Problem statement: Output each line of the data word for word, from the first through the line that holds "The height and width of the screenshot is (896, 1357).", and leave off whatever follows.
————
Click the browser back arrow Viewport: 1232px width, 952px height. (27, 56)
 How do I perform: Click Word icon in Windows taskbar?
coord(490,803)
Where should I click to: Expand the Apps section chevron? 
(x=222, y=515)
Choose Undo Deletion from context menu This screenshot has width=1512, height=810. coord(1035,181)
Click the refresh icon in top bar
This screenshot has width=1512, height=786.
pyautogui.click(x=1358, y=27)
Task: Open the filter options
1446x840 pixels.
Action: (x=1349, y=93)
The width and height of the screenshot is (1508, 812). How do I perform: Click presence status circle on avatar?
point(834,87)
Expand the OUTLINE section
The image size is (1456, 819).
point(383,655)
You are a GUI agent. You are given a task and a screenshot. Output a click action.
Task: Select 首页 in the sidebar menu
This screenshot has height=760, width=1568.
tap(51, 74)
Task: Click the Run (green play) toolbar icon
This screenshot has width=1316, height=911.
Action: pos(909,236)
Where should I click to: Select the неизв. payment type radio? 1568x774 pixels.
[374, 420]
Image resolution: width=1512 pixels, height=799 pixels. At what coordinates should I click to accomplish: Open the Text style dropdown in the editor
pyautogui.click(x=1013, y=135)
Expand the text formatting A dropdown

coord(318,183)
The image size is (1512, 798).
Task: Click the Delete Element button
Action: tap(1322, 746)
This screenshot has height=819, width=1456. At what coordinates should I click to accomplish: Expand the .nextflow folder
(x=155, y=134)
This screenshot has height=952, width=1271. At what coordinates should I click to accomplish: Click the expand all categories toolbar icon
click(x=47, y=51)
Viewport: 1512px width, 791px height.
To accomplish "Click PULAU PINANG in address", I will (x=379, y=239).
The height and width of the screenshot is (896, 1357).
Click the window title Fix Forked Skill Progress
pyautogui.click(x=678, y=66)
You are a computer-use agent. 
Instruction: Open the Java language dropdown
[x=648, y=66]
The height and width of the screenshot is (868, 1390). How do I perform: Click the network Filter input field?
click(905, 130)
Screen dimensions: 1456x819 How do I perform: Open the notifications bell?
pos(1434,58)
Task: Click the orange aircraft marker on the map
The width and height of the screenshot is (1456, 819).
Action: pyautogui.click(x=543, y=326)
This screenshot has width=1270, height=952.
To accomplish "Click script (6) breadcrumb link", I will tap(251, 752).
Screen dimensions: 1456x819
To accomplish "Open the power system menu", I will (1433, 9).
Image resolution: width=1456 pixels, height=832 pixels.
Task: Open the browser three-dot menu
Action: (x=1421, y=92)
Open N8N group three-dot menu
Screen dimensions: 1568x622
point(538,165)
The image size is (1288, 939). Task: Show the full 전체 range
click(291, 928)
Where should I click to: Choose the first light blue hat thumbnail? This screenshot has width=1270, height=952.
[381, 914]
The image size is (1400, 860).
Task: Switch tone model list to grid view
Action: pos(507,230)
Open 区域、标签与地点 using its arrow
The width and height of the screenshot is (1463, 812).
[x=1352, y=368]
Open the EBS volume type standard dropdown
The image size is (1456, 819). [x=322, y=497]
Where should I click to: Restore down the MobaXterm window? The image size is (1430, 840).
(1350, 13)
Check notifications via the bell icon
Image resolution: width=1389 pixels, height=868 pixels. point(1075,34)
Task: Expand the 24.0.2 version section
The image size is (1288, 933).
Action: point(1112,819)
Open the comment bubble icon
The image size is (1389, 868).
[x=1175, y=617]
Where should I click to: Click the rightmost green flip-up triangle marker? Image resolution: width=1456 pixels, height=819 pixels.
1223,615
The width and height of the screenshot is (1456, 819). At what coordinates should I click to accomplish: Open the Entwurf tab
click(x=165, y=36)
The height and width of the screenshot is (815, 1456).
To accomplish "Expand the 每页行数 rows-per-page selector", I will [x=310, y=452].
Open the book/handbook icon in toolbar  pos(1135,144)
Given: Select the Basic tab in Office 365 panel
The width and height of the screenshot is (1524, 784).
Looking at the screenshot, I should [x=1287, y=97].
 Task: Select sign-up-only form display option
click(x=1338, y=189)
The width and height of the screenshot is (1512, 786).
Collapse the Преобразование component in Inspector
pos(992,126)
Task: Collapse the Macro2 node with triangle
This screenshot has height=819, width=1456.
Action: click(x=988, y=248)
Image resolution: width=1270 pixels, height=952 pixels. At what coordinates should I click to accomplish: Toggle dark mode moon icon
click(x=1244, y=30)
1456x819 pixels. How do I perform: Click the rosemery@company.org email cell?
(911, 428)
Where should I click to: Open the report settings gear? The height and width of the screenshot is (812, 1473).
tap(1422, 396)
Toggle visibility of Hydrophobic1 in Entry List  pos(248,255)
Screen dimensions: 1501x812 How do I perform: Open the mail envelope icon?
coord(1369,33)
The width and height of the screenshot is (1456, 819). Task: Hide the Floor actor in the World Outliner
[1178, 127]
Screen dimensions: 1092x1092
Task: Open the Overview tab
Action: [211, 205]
————
Output of the exercise:
Click the browser back arrow Viewport: 1232px width, 952px height. (27, 56)
 How do I perform: Click Word icon in Windows taskbar?
coord(490,803)
Where should I click to: Expand the Apps section chevron? 
(x=222, y=515)
Choose Undo Deletion from context menu This screenshot has width=1512, height=810. coord(1035,181)
Click the refresh icon in top bar
This screenshot has width=1512, height=786.
pyautogui.click(x=1358, y=27)
Task: Open the filter options
1446x840 pixels.
Action: (x=1349, y=93)
The width and height of the screenshot is (1508, 812). How do I perform: Click presence status circle on avatar?
point(834,87)
Expand the OUTLINE section
The image size is (1456, 819).
point(383,655)
You are a GUI agent. You are given a task and a screenshot. Output a click action.
Task: Select 首页 in the sidebar menu
This screenshot has height=760, width=1568.
tap(51, 74)
Task: Click the Run (green play) toolbar icon
This screenshot has width=1316, height=911.
Action: pos(909,236)
Where should I click to: Select the неизв. payment type radio? 1568x774 pixels.
[374, 420]
Image resolution: width=1512 pixels, height=799 pixels. At what coordinates should I click to accomplish: Open the Text style dropdown in the editor
pyautogui.click(x=1013, y=135)
Expand the text formatting A dropdown

coord(318,183)
The image size is (1512, 798).
Task: Click the Delete Element button
Action: tap(1322, 746)
This screenshot has height=819, width=1456. At what coordinates should I click to accomplish: Expand the .nextflow folder
(x=155, y=134)
This screenshot has height=952, width=1271. At what coordinates should I click to accomplish: Click the expand all categories toolbar icon
click(x=47, y=51)
Viewport: 1512px width, 791px height.
To accomplish "Click PULAU PINANG in address", I will (x=379, y=239).
The height and width of the screenshot is (896, 1357).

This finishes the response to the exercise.